For each of the steps, we will calculate the Jacobian Determinant, and in the end, combine all of them to calculate the probability density function.

   

Make an (\d{x}, \d{y}, \d{z}) frame based on \d{v}.

The idea is to sample cosine-weighted points on a hemisphere that is pointed in a direction \d{z}, instead of \d{n} in standard GGX sampling, by projecting points on a disk in the (\d{x}, \d{y}) plane onto the hemisphere. The distribution of micro-facet normals is still intrinsically directed in the direction \d{n}, but we want to skew the sampling points towards the view-direction, thus we transform it using Elliptic Stretch:

\d{z} = \mathsf{normalize}\begin{bmatrix}\alpha_x \hat{v}_x \\ \alpha_y \hat{v}_y \\ \hat{v}_z\end{bmatrix} = \frac{\a{A}\d{v}}{\l{\a{A}\d{v}}},

then create an orthonormal basis:

\d{x} = \frac{1}{\sqrt{\hat{z}_x^2 + \hat{z}_y^2}}\begin{bmatrix}-\hat{z}_y\\\hat{z}_x\\0\end{bmatrix}, \d{y} = \d{z}\times\d{x}.

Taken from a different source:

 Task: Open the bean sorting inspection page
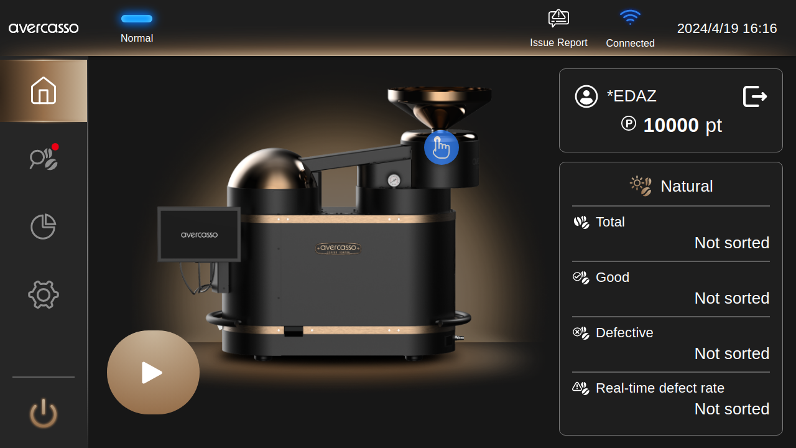click(44, 159)
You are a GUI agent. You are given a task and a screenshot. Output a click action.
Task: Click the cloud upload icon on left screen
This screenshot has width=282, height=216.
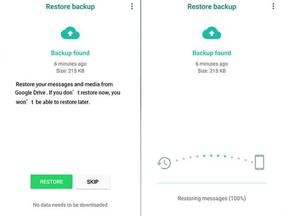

This gives us an orthonormal frame, such that

\d{x} \perp \d{y}, \d{x} \perp \d{z}, \d{y} \perp \d{z},

and

\l{\d{x}} = \l{\d{y}} = \l{\d{z}} = 1.

Note: If \hat{z}_x = \hat{z}_y = 0, then \hat{z}_z = \pm 1, thus we can choose \d{x} = \left[1, 0, 0\right]^\top.

   

Sample a point uniformly on a 2D disk

Uniform 2D disk sampling can be done by uniformly sampling the unit square, and then either map

\a{u} = (u_1, u_2) \in \left[0, 1\right\rangle \times \left[0, 1\right\rangle

into the unit disk \mathbb{D} using either

\a{r} = (s, t) = \mathsf{polar}\left(\sqrt{u_1}, 2\pi u_2\right), where \mathsf{polar}(r, \theta) = (r\cos\theta, r\sin\theta), or by using concentric mapping via a = 2u_1 - 1, b = 2u_2 - 1, \a{r} = (s, t) = \begin{cases} \mathsf{polar}\left(a, \frac{\pi b}{4 a}\right), & \text{if}\, \abs{a} > \abs{b} \\ \mathsf{polar}\left(b, \frac{\pi a}{4 b}\right), & \text{if}\, \abs{a} < \abs{b} \\ (a, b), & \text{otherwise.} \end{cases} In either case, the Jacobian Determinant is \jac{\a{r}}{\a{u}} = \l{\frac{\partial(s, t)}{\partial(u_1, u_2)}} = \pi.

   

Squish the disk using \d{z}

Given \a{r} = (s, t) on the unit disk, we map

(s, t) \mapsto \a{p} = (x, y) = \left(s, \mathsf{lerp}\left(t^{\star}, t, \zeta\right)\right), where \zeta = \frac{1+\hat{z}_z}{2}, t^{\star} = \sqrt{1 - s^2}, and \mathsf{lerp}(a, b, \zeta) = (1-\zeta)a + \zeta b.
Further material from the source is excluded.